#### Work item:
Look through the entries below for the line with "Click the printer icon in toolbar" and the line with "Given: View the 142番台 graph panel", then give again exactly those two lines and all lines between them, minus the pictures.

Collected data
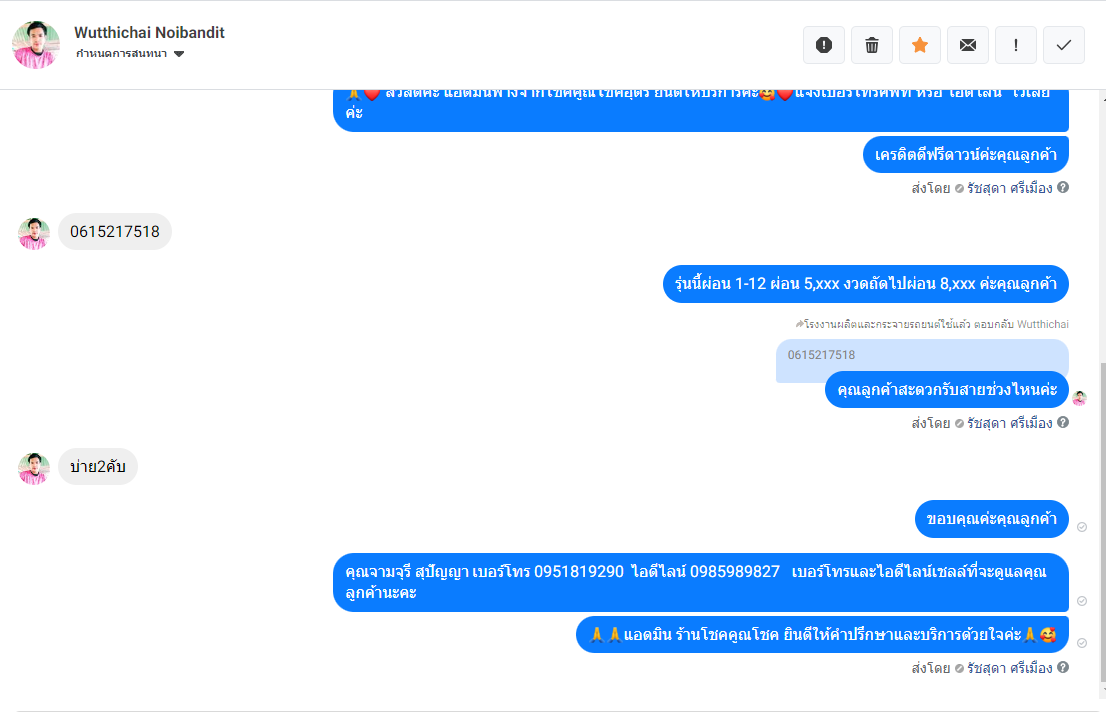
Task: Click the conversation vertical scrollbar
Action: tap(1102, 522)

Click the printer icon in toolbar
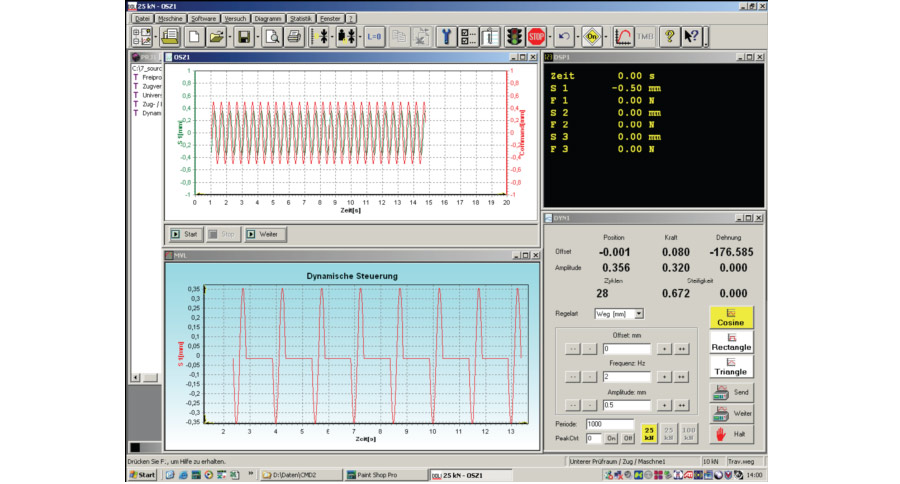click(295, 37)
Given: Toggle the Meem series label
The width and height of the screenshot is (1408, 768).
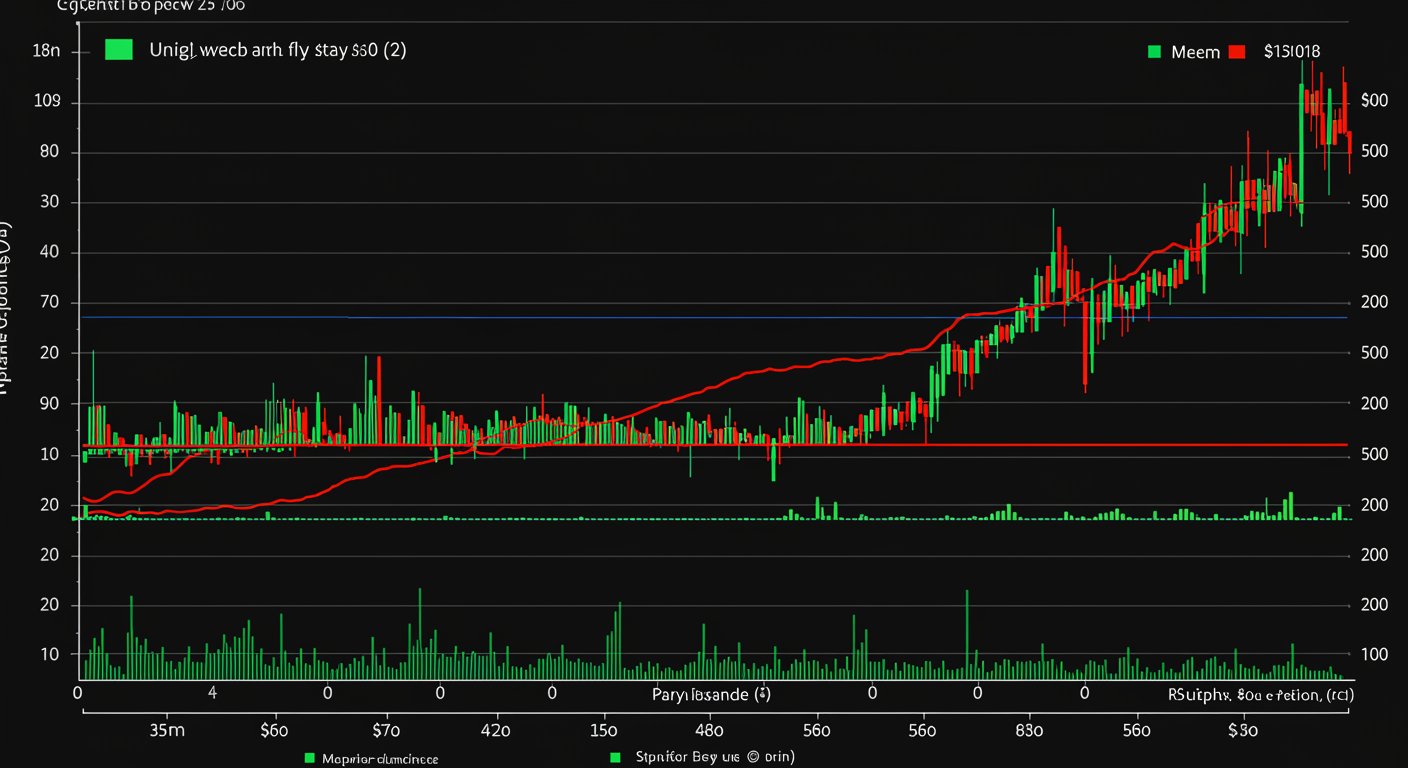Looking at the screenshot, I should (1195, 52).
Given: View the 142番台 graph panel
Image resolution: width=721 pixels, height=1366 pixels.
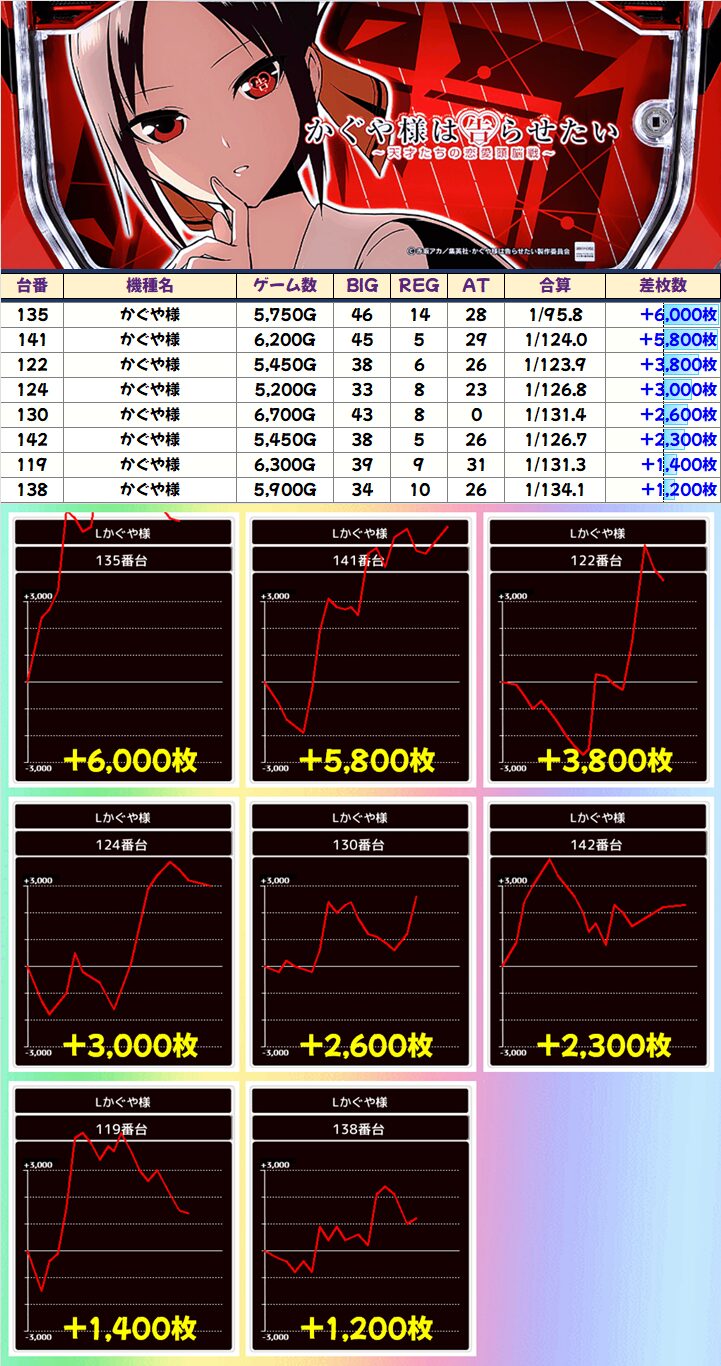Looking at the screenshot, I should pyautogui.click(x=597, y=935).
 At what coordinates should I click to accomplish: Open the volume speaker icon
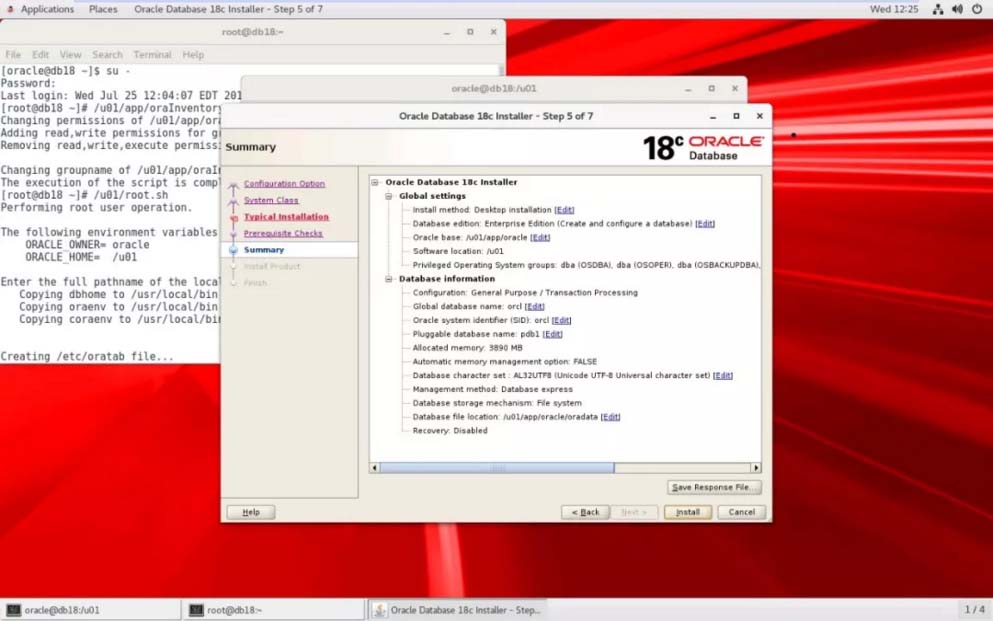pyautogui.click(x=957, y=9)
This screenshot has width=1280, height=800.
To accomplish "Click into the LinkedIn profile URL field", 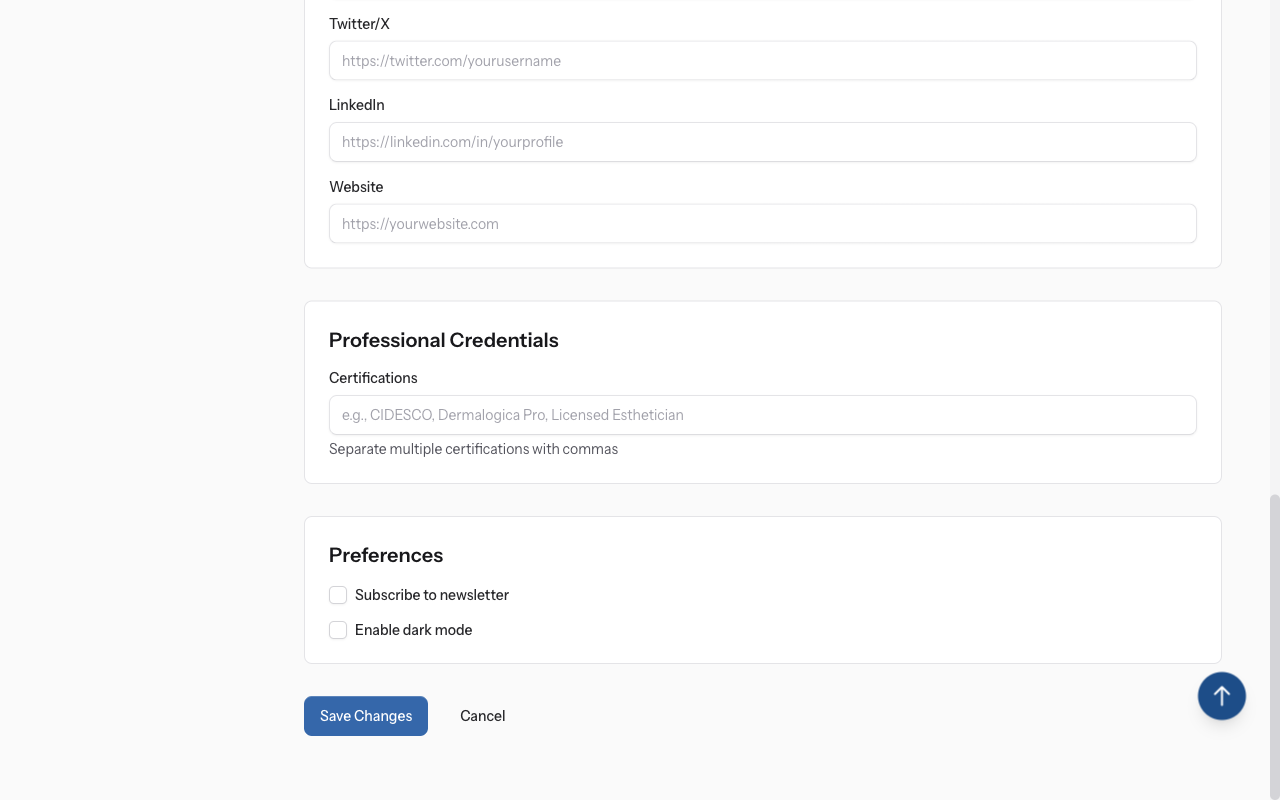I will click(x=762, y=142).
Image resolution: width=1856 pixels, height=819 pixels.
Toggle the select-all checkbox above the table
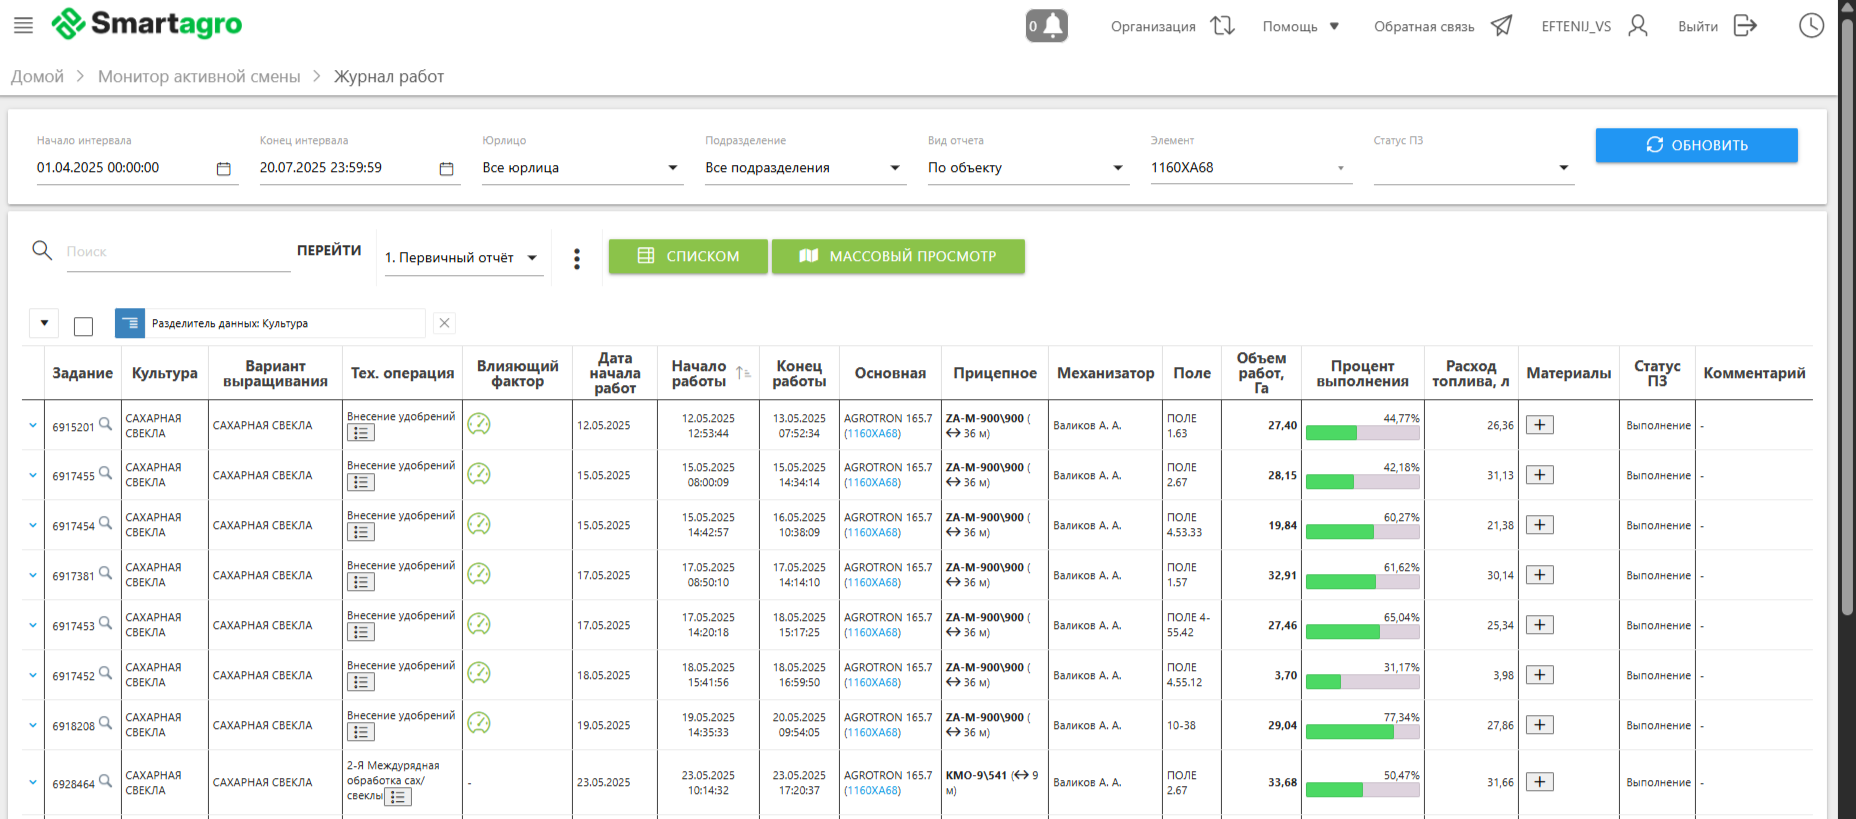click(84, 326)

#### Response:
Click the printer icon in toolbar
click(295, 37)
Given: Toggle the Meem series label
The width and height of the screenshot is (1408, 768).
Looking at the screenshot, I should (1195, 52).
Given: View the 142番台 graph panel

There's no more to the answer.